[LISTED RECORDS]
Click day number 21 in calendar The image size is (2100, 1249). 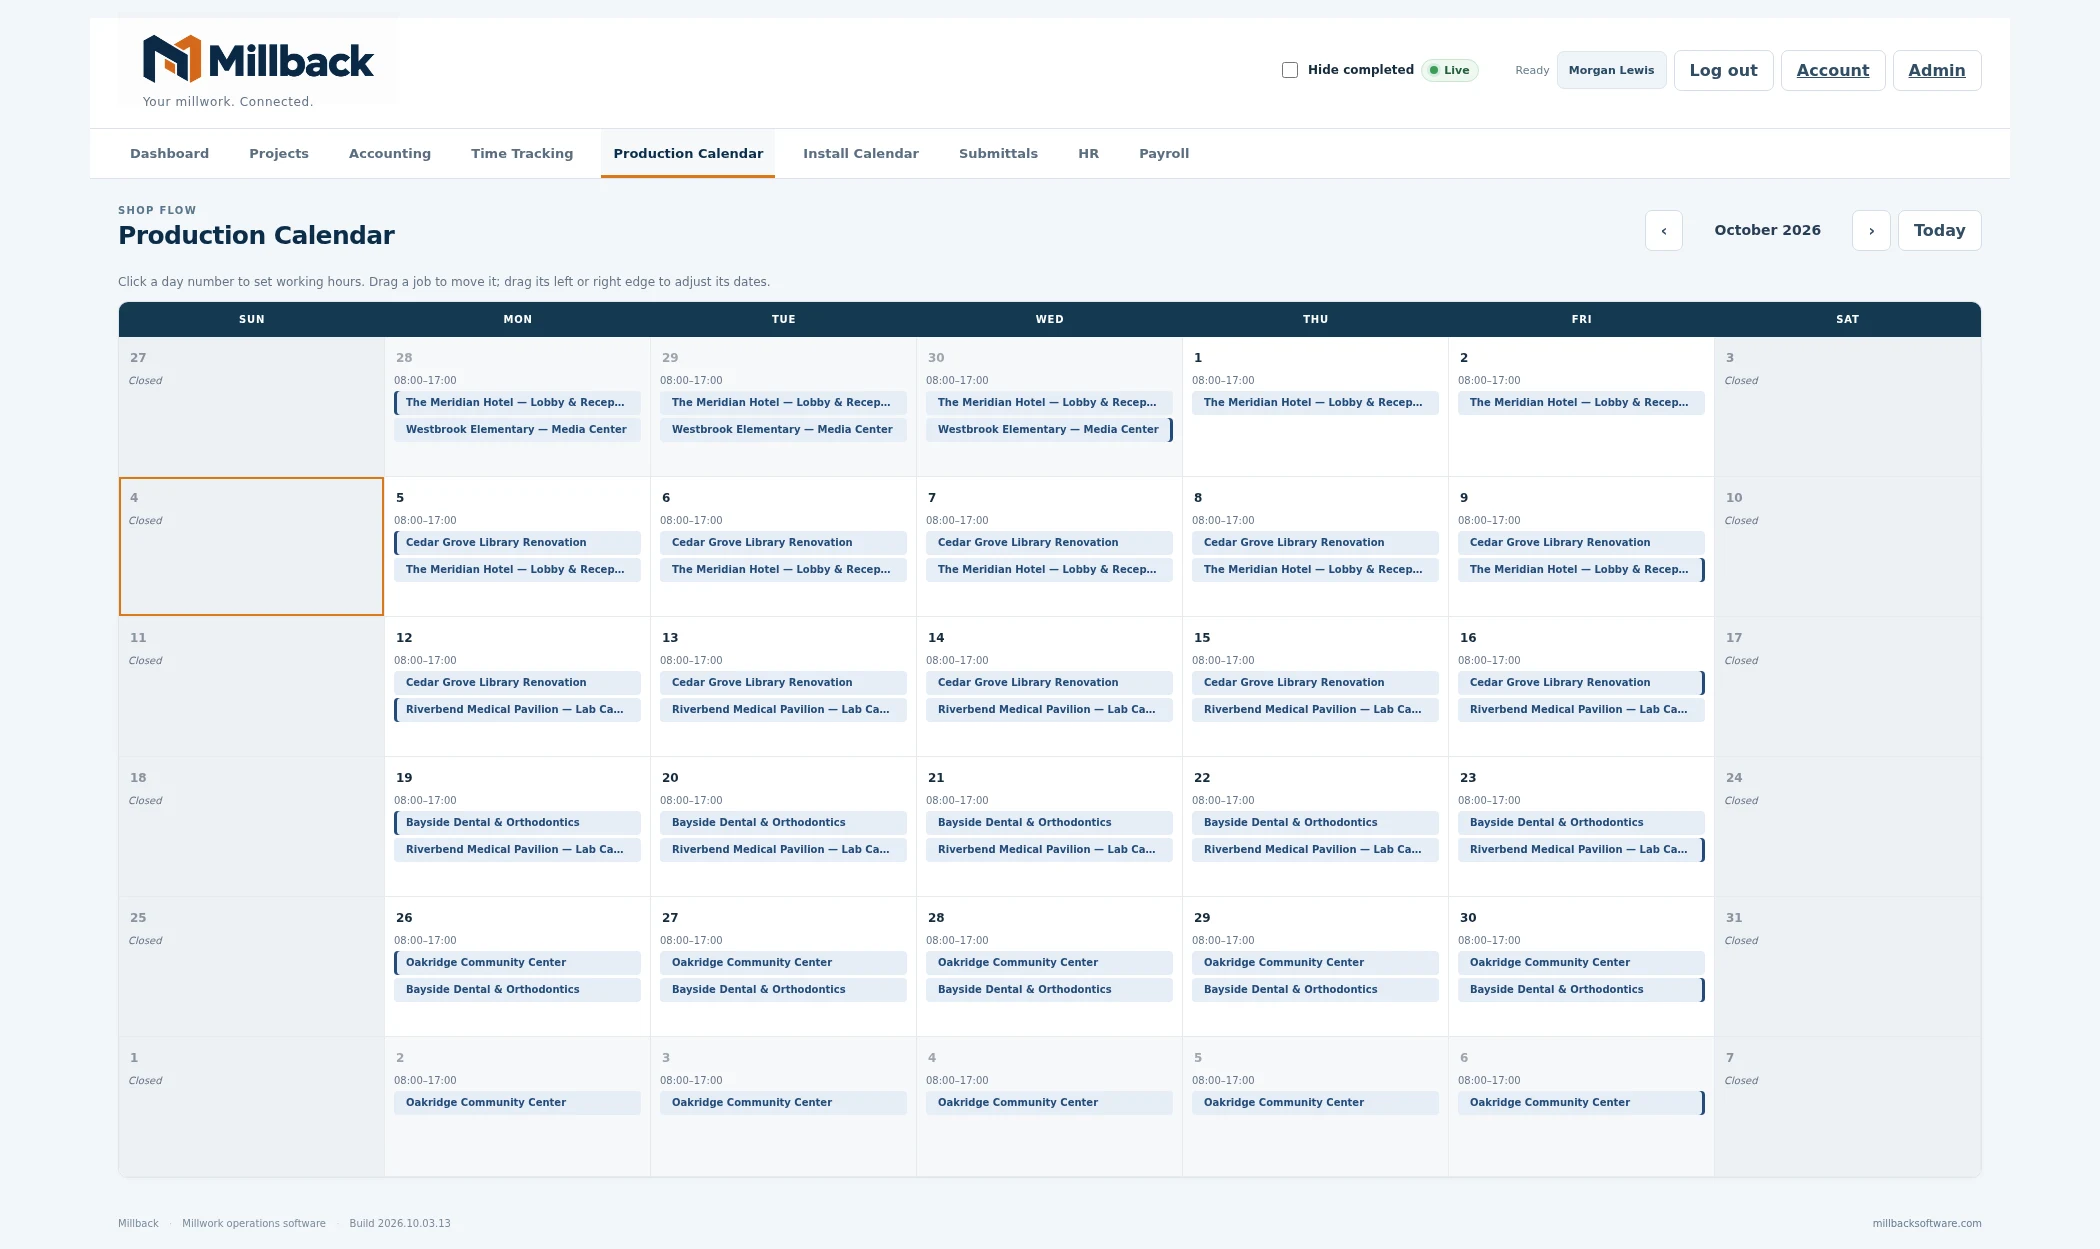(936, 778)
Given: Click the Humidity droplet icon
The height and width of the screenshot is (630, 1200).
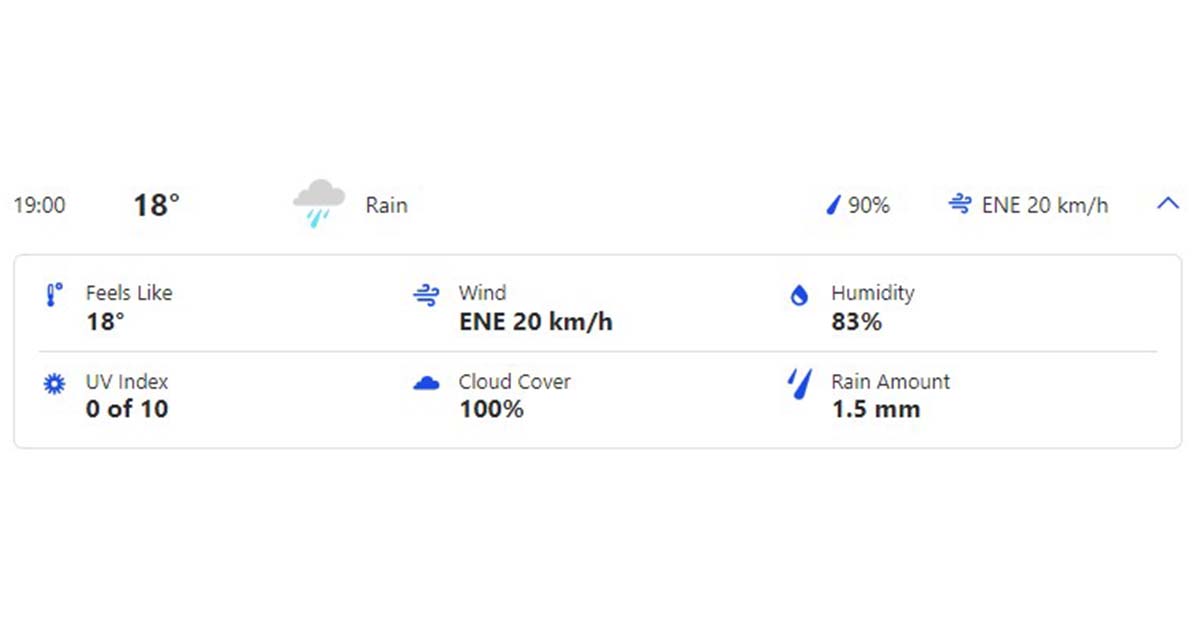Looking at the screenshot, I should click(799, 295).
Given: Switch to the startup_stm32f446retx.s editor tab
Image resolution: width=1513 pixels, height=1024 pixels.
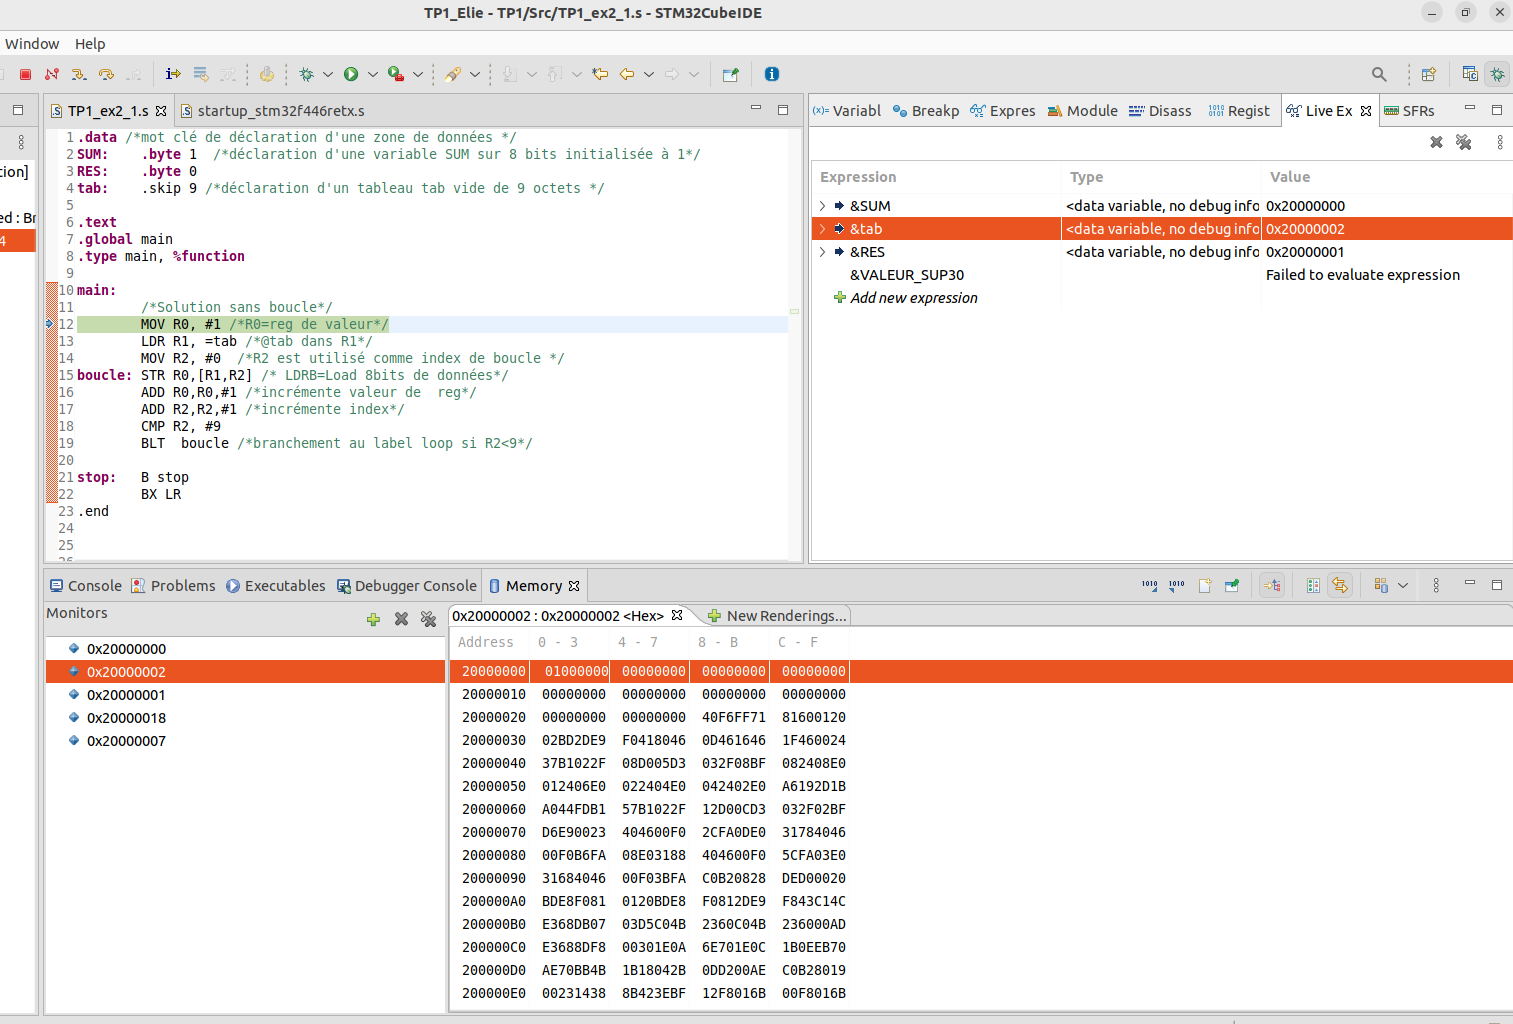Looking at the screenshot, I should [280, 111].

[WHAT YOU HAVE TO DO]
Check each line of the listing above for the string "Given" and return those that contain it.

[WRITTEN ANSWER]
Given: Click the Humidity droplet icon
Given: Switch to the startup_stm32f446retx.s editor tab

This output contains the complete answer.